### TASK BRIEF
Copy nothing but the lines from the one containing "Login (1399, 32)" through the last line of the entries below, exactly as written and without pictures.
··· PROVIDED DATA
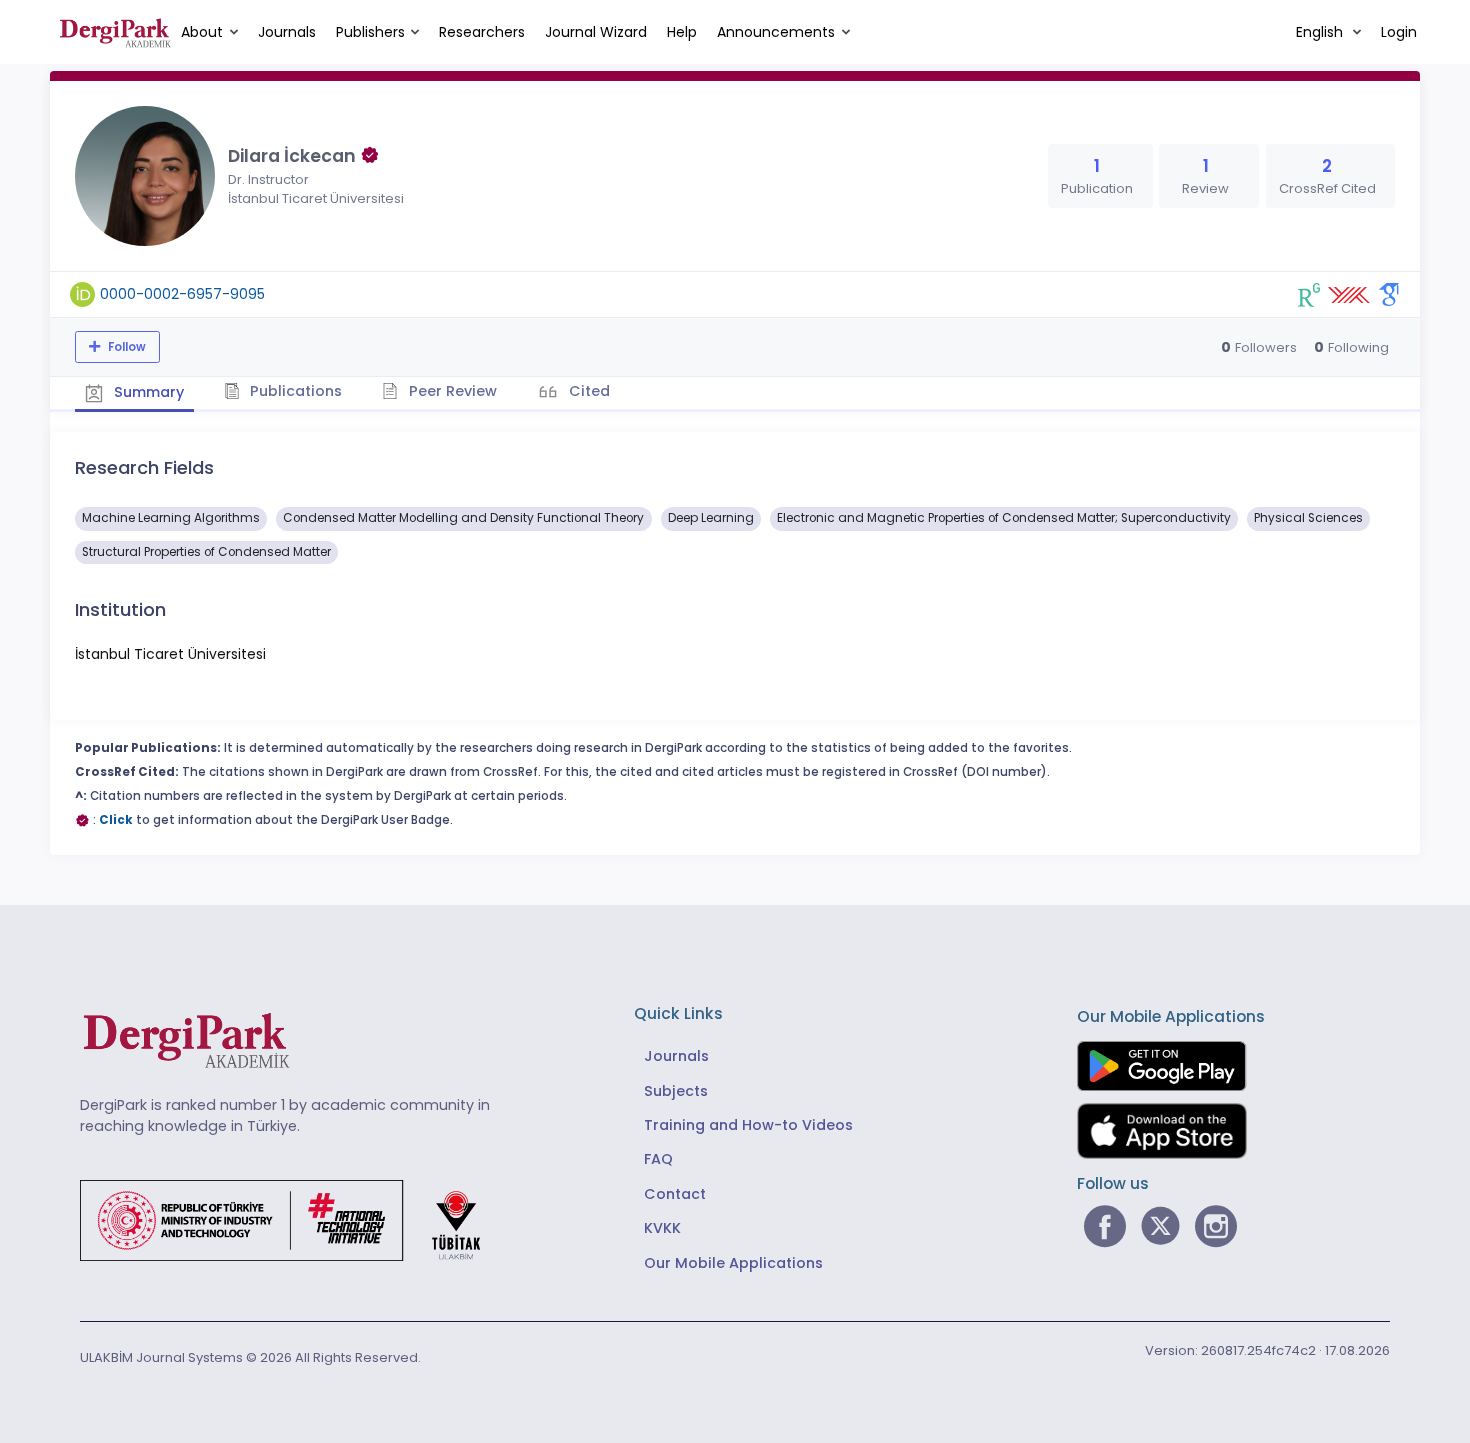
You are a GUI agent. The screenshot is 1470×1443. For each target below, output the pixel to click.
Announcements (776, 32)
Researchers (482, 32)
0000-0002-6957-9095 (182, 294)
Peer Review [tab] (451, 391)
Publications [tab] (294, 391)
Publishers (370, 32)
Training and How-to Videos (748, 1125)
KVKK (662, 1228)
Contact (675, 1194)
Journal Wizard (596, 32)
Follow (125, 347)
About (202, 32)
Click (116, 820)
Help (682, 32)
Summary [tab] (147, 392)
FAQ (658, 1159)
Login (1399, 32)
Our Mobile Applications (733, 1263)
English (1321, 32)
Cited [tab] (587, 391)
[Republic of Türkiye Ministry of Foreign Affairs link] (293, 1220)
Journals (287, 32)
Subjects (676, 1091)
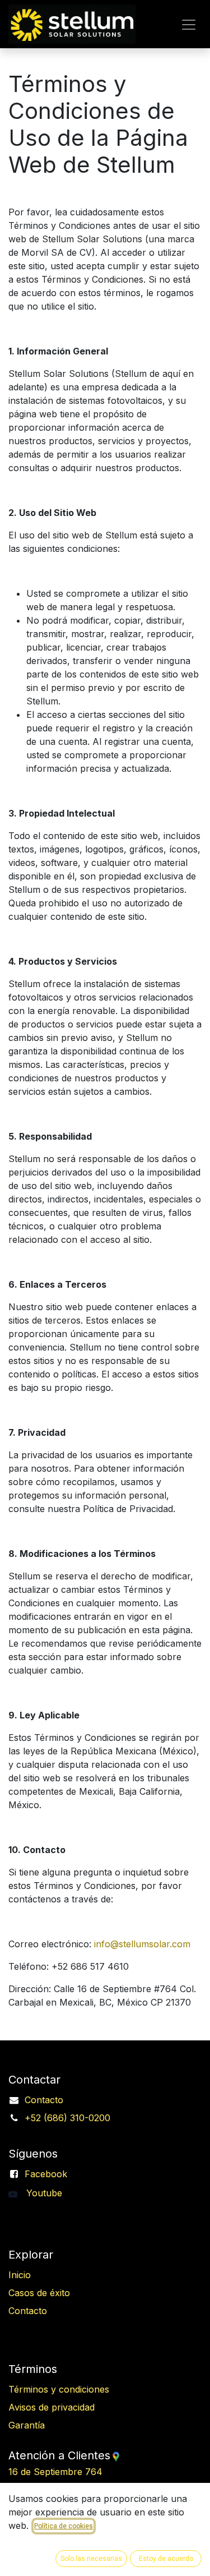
······
### RESULT FOR THIS EXERCISE
Login (1399, 32)
Our Mobile Applications (733, 1263)
English (1321, 32)
Cited [tab] (587, 391)
[Republic of Türkiye Ministry of Foreign Affairs link] (293, 1220)
Journals (287, 32)
Subjects (676, 1091)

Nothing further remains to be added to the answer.